E, nel settembre 1928, a proposito dei grandi temi che animavano le discussioni: «E già stato detto che i Piani Resinelli sono da considerarsi terreno perduto per gli jeratici custodi della solennità della montagna. Come se non bastassero quattro rifugi, un albergo e una diecina di villette (...) si è aperto quest'anno un negozio di generi alimentari e si sono preparati progetti per altre cinque case da costruirsi in primavera. Le lampade elettriche hanno sostituito nei rifugi il tremolante lume a petrolio (...) e dalla vetta del Resegone si possono, per le luci, contare nell'oscurità tutte le case che di giorno macchiano di bianco questi prati. Soltanto la chiesetta è ancora al buio; ma per poco; ché continuando di questo passo bisognerà piantare quassù una parrocchia. (...) Una teleferica privata, che porta a Laorca grandi fasci di legnam risale con tutto quello che occorre ai rifugi; ogni giorno salgono da Ballabio muli carichi di ogni ben di Dio; dall'Abbadia e da Mandello vengono i venditori di frutta. (...) Come dovrebbe esser fuori d'ambiente quassù quel signore noto sotto il nome di esattore.

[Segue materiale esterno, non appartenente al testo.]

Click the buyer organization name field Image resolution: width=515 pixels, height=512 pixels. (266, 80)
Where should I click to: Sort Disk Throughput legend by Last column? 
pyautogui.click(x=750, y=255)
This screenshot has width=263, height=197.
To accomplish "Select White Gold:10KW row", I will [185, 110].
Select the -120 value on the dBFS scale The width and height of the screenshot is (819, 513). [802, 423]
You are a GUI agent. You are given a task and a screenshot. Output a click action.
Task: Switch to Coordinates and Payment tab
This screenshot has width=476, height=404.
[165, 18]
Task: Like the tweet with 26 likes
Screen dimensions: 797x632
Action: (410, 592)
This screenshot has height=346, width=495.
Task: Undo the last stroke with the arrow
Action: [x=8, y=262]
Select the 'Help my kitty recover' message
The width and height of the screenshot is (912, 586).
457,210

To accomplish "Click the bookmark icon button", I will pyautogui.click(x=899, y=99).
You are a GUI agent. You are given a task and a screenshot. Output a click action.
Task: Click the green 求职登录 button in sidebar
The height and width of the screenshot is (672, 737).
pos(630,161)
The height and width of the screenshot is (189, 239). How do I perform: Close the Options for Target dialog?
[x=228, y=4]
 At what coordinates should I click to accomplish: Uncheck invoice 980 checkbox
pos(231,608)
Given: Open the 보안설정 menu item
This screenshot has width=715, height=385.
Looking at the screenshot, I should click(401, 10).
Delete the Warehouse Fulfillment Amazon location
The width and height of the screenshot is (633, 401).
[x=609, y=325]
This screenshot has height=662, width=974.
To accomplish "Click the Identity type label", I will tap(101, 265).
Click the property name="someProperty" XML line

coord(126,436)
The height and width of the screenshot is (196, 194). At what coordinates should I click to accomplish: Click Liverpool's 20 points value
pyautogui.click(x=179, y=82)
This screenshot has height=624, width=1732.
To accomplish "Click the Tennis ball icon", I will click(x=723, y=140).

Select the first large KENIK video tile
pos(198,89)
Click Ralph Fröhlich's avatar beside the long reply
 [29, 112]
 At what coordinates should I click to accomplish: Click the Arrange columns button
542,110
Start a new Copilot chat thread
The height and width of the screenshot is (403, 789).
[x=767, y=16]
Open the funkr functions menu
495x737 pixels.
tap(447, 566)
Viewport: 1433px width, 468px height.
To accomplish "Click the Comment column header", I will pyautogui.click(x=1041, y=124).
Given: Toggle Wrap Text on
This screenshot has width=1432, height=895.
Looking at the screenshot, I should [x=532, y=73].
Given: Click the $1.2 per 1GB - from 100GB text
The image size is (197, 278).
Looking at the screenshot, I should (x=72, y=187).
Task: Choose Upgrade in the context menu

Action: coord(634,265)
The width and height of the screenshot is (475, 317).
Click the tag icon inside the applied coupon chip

Ed invece -horresco refrens - ha voluto anch'egli la sua parte, ed ha fatto distribuire nei giorni del solleone le cartelle del cosiddetto valore localivo: cento, centocinquanta lire di tassa a gente che al piano ne paga molto di menp. Natuuralmente sono seguite le proteste dei proprietari di case» per via che a fronte della tassazione non vi sono servizi, e allora «ateci la teleferica o una strada comoda e pagheremo volentieri sia pure intendiamoci, con la dovuta moderazione». Teleferica o strada che «è il dilemma che quasi tutti metton fuori quando parliamo dei Piani Resinelli; e quasi tutti sono persuasi - anche chi rivedrebbe volentieri la Grignetta com'era vent'anni fa - che a questo bivio bisogna scegliere, se si vuole camminare innanzi».
A chiudere "Frammenti" anche alcune delle poesie dialettali che Pozzoli pubblicava sulla rivista "All'ombra del Resegone" nella rubrica intitolata "El Canton di Ball", alcune delle quali anche i lecchesi d'oggi hanno avuto modo d'ascoltare in qualche fortunata occasione. Come il "Magg in valada" (Vegnii soeu che visén a San Giuvann/ - se voeuref inciuchéf de puesìa/ a la matina prest, quand che i campann/ i sunen teoucc insemm l'Ave Maria) o la "Ghislanzoneide" (Eri apena tiraa l'ultim fiaa,/seri minga gnamò del teeutt secch/ quand che gh'era giamö ‘n Cumitàa/ per famm sou ‘n monüment in mezz Lecch; l'era amûr e dulûr e passion/ per la mort del pôr Togn Ghislanzon).